Se retourner sur son passé

Tout au long du chemin tortueux que parcourt l’être humain de sa naissance à sa mort, les souvenirs s’accumulent, s’oublient, se reformulent. Le passé ne cesse de le poursuivre, de le serrer de près jusqu’au moment où il parvient à le rattraper – alors il l’engloutit et l’homme devient lui-même passé.

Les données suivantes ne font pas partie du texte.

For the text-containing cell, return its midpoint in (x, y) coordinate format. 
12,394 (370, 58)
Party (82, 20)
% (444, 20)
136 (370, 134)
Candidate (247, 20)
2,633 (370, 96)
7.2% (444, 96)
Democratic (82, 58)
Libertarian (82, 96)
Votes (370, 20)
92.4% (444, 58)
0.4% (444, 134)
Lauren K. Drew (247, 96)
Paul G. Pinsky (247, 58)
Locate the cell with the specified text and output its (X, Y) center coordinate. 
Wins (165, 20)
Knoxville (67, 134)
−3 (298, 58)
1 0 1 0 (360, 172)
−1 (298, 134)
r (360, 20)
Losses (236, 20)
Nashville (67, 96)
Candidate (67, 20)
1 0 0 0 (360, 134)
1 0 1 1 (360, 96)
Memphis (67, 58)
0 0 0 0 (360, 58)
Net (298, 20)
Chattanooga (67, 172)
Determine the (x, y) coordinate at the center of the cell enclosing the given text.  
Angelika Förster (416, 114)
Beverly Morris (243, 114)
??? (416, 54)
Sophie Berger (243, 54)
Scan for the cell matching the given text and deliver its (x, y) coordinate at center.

« Dis-lui que je me souviens uniquement des belles choses ! » lance, en dernière minute, Eva à son fils (le héros de Voyou), au moment où celui-ci s’apprête à s’envoler pour retrouver son père, l’homme qui a tant pourri la vie des siens que sa femme a été obligée, pour le fuir, d’immigrer avec leurs enfants en Israël. Et pourtant, à cet instant, elle choisit de ne retenir que le bon – c’est du moins ce qu’elle prétend dans ce roman où les souvenirs constituent le pilier auquel se raccrochent la plupart des personnages. Par leur biais, tous cherchent à définir, justifier, valoriser ou trouver des excuses à celui qu’ils étaient et celui qu’ils sont devenus. À l’instar de mes protagonistes, nombreux sont les gens qui utilisent les souvenirs pour se construire la biographie qui leur permettra de se supporter plus facilement.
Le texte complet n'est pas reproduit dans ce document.